Report every line of the items below that contains the string "Lilit". Treat uppercase and lowercase letters as distinct.

== RECORD LIST ==

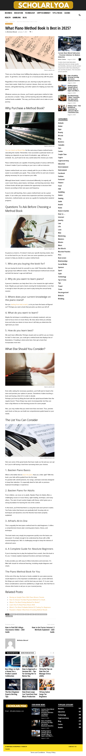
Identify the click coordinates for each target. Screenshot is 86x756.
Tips (59, 283)
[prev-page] (51, 653)
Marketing (62, 236)
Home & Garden (63, 211)
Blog (25, 17)
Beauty (60, 132)
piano (32, 614)
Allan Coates (62, 59)
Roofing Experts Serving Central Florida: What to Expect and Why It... (74, 88)
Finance (60, 182)
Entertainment (63, 167)
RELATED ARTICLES (12, 653)
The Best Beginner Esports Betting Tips (12, 694)
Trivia (60, 289)
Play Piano (9, 616)
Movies (60, 242)
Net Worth (62, 248)
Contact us (72, 746)
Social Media (62, 264)
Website (61, 295)
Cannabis (61, 145)
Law (59, 223)
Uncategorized (63, 292)
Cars (59, 148)
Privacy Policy (50, 752)
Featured (61, 179)
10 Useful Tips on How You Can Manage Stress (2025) (45, 672)
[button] (79, 15)
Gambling (17, 17)
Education (18, 13)
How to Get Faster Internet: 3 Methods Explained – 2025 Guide (43, 629)
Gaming (60, 198)
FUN (59, 189)
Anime (60, 126)
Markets (61, 239)
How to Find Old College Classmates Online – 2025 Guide (15, 629)
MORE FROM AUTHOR (27, 653)
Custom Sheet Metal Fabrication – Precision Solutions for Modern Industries (69, 55)
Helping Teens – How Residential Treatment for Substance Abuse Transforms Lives (74, 109)
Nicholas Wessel (12, 32)
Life (59, 226)
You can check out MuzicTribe (15, 150)
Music (60, 245)
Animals (61, 123)
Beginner (13, 614)
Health (7, 17)
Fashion (60, 176)
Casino (67, 13)
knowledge (20, 614)
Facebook (61, 173)
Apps (59, 129)
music (27, 614)
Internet (61, 217)
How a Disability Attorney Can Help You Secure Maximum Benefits (74, 78)
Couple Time (62, 154)
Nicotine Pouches (64, 251)
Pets (59, 255)
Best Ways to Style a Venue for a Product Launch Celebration (12, 672)
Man (59, 233)
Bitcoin (60, 135)
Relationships (63, 261)
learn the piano (28, 475)
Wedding (61, 299)
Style (60, 273)
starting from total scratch (19, 304)
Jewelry (60, 220)
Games (60, 195)
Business (8, 13)
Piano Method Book (40, 614)
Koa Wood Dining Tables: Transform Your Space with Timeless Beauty (73, 98)
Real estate (62, 258)
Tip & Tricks (57, 13)
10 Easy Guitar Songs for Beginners (44, 694)
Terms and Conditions (38, 752)
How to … (61, 214)
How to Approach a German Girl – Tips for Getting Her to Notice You (29, 672)
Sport (60, 270)
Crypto (60, 157)
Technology (30, 13)
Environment (62, 170)
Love (59, 230)
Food (60, 186)
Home (6, 21)
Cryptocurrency (43, 13)
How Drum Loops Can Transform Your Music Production (29, 694)
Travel (60, 286)
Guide (60, 201)
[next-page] (53, 653)
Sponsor (61, 267)
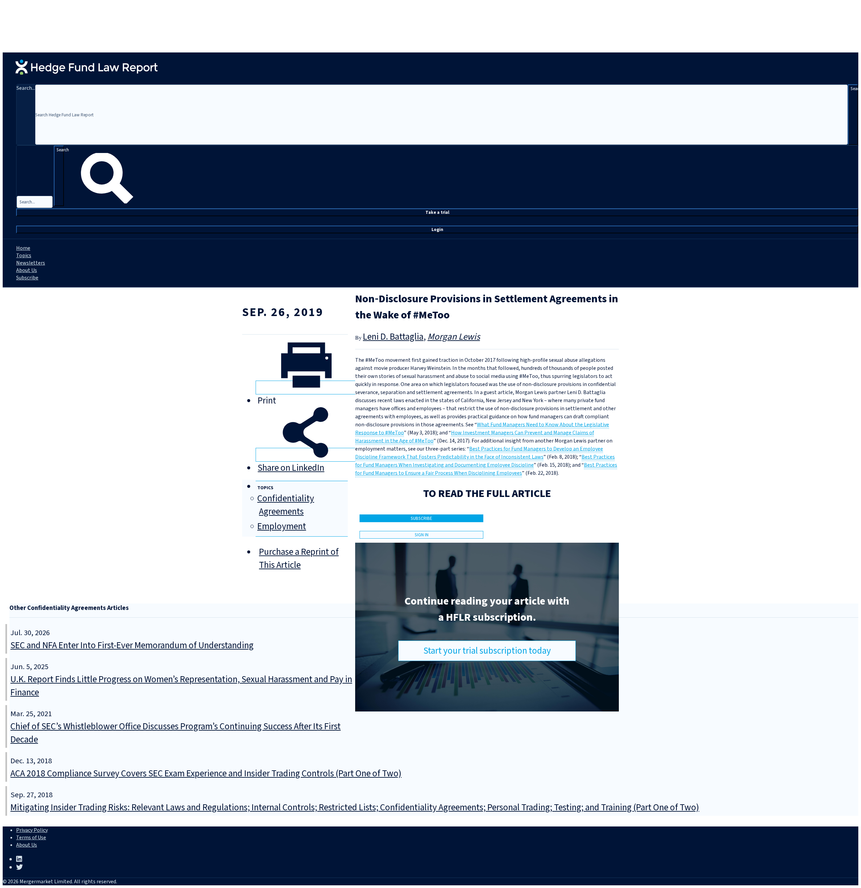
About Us (26, 270)
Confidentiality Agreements (285, 505)
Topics (23, 255)
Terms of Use (31, 837)
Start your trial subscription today (487, 650)
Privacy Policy (32, 830)
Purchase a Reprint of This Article (299, 558)
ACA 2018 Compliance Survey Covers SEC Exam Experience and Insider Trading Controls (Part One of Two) (206, 773)
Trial (437, 212)
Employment (281, 526)
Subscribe (27, 277)
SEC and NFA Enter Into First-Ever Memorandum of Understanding (132, 645)
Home (23, 248)
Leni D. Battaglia (393, 336)
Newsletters (30, 263)
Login (437, 229)
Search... (25, 88)
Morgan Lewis (453, 336)
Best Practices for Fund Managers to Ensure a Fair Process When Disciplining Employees (486, 469)
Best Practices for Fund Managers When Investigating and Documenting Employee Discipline (485, 461)
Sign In (421, 535)
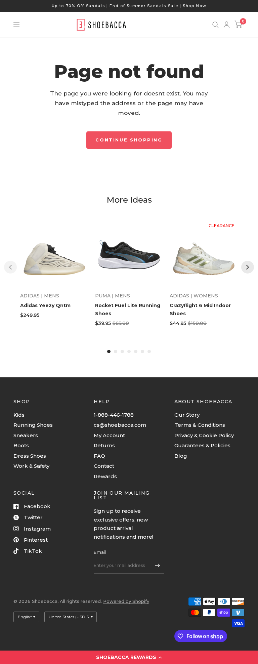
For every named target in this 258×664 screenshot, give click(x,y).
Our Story (187, 415)
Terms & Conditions (199, 425)
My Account (109, 435)
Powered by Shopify (126, 601)
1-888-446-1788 (114, 415)
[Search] (215, 24)
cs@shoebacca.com (120, 425)
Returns (104, 445)
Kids (19, 415)
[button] (129, 657)
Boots (21, 445)
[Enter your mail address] (157, 565)
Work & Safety (31, 466)
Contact (104, 466)
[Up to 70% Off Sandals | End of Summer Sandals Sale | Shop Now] (129, 6)
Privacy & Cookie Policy (204, 435)
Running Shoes (33, 425)
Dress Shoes (29, 456)
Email (100, 552)
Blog (180, 456)
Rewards (105, 476)
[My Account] (226, 24)
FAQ (99, 456)
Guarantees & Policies (202, 445)
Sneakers (25, 435)
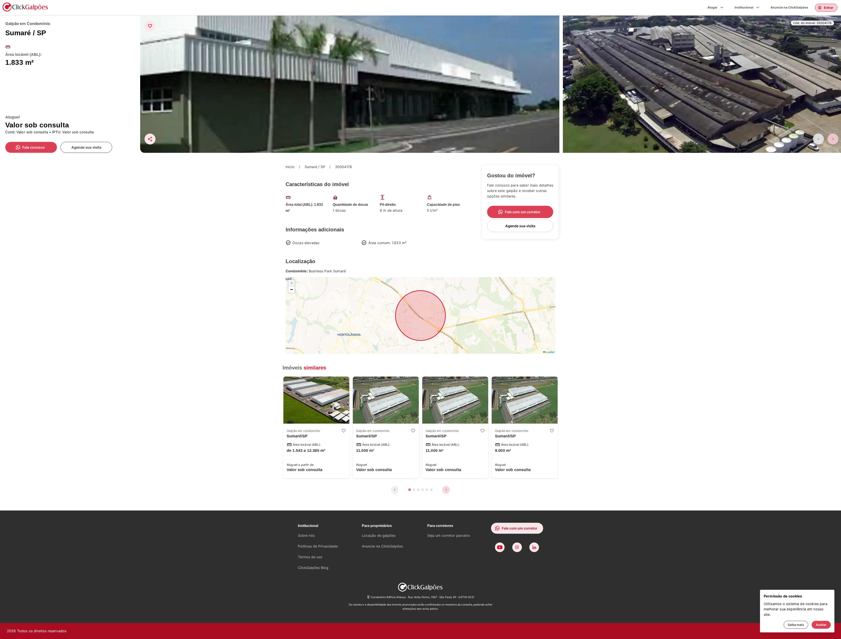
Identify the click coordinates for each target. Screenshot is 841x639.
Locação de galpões (379, 535)
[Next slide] (832, 139)
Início (290, 167)
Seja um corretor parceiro (448, 535)
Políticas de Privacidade (318, 546)
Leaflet (550, 352)
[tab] (409, 489)
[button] (291, 283)
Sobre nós (306, 535)
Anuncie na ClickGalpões (789, 7)
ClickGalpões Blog (313, 567)
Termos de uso (310, 557)
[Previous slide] (818, 139)
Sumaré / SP (315, 167)
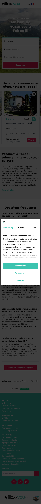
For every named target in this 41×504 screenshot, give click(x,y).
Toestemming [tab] (8, 228)
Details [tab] (21, 228)
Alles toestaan (20, 266)
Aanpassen (19, 273)
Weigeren (20, 280)
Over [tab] (34, 228)
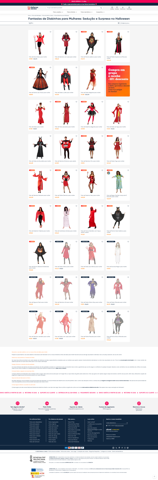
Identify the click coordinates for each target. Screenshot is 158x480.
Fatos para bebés (34, 428)
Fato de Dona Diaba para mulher (38, 57)
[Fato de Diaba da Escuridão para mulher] (40, 147)
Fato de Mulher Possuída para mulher (90, 336)
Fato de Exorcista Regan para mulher (117, 266)
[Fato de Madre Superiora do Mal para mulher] (118, 43)
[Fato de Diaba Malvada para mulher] (118, 288)
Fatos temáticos (86, 12)
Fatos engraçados (53, 422)
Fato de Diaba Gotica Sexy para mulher (91, 302)
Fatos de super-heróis (54, 433)
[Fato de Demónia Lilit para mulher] (66, 288)
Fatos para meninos (35, 432)
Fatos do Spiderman (73, 437)
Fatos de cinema (53, 428)
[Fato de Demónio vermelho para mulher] (40, 323)
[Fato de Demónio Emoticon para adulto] (66, 147)
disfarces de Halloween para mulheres (25, 373)
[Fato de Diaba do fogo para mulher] (118, 113)
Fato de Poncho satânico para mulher (91, 57)
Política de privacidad (119, 425)
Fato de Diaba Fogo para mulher (115, 161)
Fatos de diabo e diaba (47, 15)
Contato (90, 426)
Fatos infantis (71, 12)
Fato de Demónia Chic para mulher (90, 161)
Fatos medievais (53, 437)
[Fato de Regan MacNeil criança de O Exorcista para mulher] (118, 182)
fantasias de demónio (22, 367)
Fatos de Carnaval (34, 441)
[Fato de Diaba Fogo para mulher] (118, 147)
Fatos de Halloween (36, 15)
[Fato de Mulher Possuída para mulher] (92, 323)
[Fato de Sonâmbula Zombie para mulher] (66, 217)
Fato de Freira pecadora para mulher (65, 126)
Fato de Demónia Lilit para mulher (64, 302)
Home (29, 15)
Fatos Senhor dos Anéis (74, 430)
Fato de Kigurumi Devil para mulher (38, 302)
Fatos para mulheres (35, 435)
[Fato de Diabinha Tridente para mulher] (40, 217)
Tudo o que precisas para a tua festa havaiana (79, 4)
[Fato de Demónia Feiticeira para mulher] (40, 182)
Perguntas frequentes (94, 451)
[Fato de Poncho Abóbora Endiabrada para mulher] (40, 253)
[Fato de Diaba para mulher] (40, 113)
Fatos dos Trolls (72, 435)
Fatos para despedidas (36, 422)
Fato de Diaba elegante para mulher (90, 92)
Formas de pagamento (94, 433)
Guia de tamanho (92, 437)
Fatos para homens (35, 433)
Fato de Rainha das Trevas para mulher (39, 92)
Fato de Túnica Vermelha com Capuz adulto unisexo (91, 231)
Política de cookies (65, 451)
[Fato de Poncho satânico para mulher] (92, 43)
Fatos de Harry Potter (73, 424)
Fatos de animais (53, 432)
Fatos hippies (52, 439)
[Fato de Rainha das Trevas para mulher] (40, 79)
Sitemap (90, 440)
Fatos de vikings (53, 435)
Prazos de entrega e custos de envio (95, 430)
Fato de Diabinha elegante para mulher (91, 126)
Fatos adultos (57, 12)
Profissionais (91, 438)
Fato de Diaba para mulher (36, 126)
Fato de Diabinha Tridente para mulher (39, 231)
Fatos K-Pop (71, 422)
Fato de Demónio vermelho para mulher (39, 336)
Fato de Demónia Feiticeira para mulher (39, 195)
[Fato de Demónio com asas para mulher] (66, 43)
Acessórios (99, 12)
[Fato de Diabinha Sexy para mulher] (92, 182)
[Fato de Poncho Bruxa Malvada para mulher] (118, 323)
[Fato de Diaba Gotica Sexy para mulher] (92, 288)
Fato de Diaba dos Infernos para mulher (91, 266)
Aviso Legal (73, 451)
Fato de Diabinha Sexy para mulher (90, 195)
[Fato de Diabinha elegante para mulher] (92, 113)
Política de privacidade (54, 451)
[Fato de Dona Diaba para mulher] (40, 43)
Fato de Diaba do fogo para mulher (116, 126)
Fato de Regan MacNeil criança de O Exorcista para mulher (117, 196)
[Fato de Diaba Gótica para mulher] (66, 253)
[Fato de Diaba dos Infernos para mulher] (92, 253)
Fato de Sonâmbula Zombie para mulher (65, 231)
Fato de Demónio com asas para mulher (65, 57)
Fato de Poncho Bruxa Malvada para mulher (116, 337)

===

## RESULT FOR THIS EXERCISE
[Fato de Demónia Lilit para mulher] (66, 288)
Fato de Demónia Lilit para mulher (64, 302)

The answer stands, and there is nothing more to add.